(Stored items)
◆ ◆ ◆ ◆ ◆
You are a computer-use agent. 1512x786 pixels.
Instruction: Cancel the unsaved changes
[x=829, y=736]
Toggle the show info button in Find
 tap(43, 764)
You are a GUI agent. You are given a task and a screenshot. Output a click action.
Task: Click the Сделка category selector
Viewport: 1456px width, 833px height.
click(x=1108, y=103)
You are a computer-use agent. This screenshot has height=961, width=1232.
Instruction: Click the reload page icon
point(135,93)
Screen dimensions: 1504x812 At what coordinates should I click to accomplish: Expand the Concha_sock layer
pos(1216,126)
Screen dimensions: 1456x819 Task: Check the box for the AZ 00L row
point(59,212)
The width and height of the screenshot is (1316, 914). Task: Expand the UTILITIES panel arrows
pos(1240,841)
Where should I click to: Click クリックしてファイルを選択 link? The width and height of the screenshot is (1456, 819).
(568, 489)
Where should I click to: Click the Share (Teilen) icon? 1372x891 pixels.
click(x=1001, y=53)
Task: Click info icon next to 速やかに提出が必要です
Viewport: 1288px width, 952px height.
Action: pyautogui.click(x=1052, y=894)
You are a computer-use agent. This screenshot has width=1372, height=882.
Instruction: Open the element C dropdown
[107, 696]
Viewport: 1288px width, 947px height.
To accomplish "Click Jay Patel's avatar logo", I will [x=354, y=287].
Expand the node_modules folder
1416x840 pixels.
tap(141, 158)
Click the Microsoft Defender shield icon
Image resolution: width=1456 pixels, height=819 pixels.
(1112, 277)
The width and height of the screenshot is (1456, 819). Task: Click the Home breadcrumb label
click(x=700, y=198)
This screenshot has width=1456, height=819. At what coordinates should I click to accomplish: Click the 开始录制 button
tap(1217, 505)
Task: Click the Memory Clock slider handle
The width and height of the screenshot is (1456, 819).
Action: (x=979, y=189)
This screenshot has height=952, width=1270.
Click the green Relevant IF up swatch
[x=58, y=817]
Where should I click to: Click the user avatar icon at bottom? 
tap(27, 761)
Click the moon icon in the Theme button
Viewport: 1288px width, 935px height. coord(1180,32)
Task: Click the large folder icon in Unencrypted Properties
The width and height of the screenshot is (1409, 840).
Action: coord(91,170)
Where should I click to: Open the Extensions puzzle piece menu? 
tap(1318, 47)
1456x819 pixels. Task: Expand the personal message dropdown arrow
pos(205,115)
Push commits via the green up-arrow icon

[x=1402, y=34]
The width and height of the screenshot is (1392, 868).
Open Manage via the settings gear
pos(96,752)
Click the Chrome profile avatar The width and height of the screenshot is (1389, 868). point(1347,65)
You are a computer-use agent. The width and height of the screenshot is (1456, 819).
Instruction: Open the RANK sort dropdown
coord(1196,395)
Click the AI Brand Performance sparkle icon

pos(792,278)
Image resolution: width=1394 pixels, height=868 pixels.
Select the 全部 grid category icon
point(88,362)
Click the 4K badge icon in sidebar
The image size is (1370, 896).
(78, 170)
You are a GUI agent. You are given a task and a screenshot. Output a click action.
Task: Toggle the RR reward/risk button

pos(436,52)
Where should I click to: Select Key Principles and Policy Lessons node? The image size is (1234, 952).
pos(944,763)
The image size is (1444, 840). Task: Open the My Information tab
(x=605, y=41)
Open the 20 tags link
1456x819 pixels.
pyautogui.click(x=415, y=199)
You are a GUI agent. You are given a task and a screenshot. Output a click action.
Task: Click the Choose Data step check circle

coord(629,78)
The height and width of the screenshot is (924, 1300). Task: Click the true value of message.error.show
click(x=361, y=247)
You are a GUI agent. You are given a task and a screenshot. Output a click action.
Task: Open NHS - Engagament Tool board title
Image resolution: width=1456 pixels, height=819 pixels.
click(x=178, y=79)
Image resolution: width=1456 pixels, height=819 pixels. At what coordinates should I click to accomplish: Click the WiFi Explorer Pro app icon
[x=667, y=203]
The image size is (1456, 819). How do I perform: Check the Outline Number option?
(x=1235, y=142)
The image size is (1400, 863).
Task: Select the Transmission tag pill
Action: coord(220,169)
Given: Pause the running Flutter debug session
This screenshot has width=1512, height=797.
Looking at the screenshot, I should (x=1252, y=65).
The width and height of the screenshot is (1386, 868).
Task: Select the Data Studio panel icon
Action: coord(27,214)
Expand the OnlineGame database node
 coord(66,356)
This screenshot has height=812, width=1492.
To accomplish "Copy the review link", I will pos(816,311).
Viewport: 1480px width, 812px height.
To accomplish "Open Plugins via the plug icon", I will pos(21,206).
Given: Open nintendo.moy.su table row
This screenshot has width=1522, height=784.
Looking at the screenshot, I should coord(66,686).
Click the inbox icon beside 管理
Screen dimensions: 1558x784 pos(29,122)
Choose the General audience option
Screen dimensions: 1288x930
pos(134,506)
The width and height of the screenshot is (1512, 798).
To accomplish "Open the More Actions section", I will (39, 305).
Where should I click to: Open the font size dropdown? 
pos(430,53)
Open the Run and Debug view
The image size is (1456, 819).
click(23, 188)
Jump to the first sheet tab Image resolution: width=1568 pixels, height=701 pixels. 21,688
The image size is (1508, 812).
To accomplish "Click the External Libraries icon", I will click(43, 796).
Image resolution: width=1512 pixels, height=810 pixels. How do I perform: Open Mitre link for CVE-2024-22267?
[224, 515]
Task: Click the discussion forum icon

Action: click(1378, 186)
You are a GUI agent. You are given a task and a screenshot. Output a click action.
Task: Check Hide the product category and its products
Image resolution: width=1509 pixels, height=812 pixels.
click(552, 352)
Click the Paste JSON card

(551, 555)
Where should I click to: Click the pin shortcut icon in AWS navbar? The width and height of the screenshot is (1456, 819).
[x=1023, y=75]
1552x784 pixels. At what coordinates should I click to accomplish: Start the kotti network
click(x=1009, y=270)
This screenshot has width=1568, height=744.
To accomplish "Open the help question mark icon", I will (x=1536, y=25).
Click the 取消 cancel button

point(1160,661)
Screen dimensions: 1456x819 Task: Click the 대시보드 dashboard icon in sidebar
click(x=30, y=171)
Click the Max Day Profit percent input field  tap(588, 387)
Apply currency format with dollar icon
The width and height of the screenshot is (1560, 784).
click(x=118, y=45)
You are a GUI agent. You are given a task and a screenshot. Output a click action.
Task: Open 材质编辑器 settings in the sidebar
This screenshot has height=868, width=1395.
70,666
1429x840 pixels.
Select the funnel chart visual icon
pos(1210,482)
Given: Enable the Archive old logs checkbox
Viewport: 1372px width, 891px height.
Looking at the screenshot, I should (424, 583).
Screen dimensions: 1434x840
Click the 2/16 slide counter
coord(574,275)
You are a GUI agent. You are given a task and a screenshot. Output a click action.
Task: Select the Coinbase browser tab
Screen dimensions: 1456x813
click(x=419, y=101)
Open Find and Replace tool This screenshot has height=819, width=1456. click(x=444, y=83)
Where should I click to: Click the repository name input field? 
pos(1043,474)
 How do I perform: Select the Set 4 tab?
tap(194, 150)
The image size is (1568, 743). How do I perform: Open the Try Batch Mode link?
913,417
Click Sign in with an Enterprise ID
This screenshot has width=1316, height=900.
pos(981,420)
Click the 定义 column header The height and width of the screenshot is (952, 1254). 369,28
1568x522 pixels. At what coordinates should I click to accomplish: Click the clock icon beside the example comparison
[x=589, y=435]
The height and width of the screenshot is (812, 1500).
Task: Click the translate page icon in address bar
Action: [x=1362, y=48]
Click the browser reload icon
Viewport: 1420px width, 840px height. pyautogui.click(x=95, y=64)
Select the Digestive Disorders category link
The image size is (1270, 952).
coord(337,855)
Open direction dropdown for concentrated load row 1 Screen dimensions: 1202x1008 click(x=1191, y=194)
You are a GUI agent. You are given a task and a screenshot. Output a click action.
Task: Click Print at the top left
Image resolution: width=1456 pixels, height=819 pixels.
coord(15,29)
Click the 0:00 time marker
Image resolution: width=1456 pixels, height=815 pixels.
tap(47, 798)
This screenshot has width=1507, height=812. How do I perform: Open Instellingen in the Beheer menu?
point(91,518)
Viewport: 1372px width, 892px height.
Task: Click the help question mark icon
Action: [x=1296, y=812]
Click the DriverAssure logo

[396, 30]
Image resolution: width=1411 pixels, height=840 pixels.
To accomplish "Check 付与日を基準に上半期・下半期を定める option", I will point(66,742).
◆ ◆ ◆ ◆ ◆
### Exercise instructions
The answer must be a verbatim transcription of the entries above, from the first line through the line that contains "Click the Microsoft Defender shield icon", and nothing more.

### Result
You are a computer-use agent. 1512x786 pixels.
Instruction: Cancel the unsaved changes
[x=829, y=736]
Toggle the show info button in Find
 tap(43, 764)
You are a GUI agent. You are given a task and a screenshot. Output a click action.
Task: Click the Сделка category selector
Viewport: 1456px width, 833px height.
click(x=1108, y=103)
You are a computer-use agent. This screenshot has height=961, width=1232.
Instruction: Click the reload page icon
point(135,93)
Screen dimensions: 1504x812 At what coordinates should I click to accomplish: Expand the Concha_sock layer
pos(1216,126)
Screen dimensions: 1456x819 Task: Check the box for the AZ 00L row
point(59,212)
The width and height of the screenshot is (1316, 914). Task: Expand the UTILITIES panel arrows
pos(1240,841)
Where should I click to: Click クリックしてファイルを選択 link? The width and height of the screenshot is (1456, 819).
(568, 489)
Where should I click to: Click the Share (Teilen) icon? 1372x891 pixels.
click(x=1001, y=53)
Task: Click info icon next to 速やかに提出が必要です
Viewport: 1288px width, 952px height.
Action: pyautogui.click(x=1052, y=894)
You are a computer-use agent. This screenshot has width=1372, height=882.
Instruction: Open the element C dropdown
[107, 696]
Viewport: 1288px width, 947px height.
To accomplish "Click Jay Patel's avatar logo", I will [x=354, y=287].
Expand the node_modules folder
1416x840 pixels.
tap(141, 158)
Click the Microsoft Defender shield icon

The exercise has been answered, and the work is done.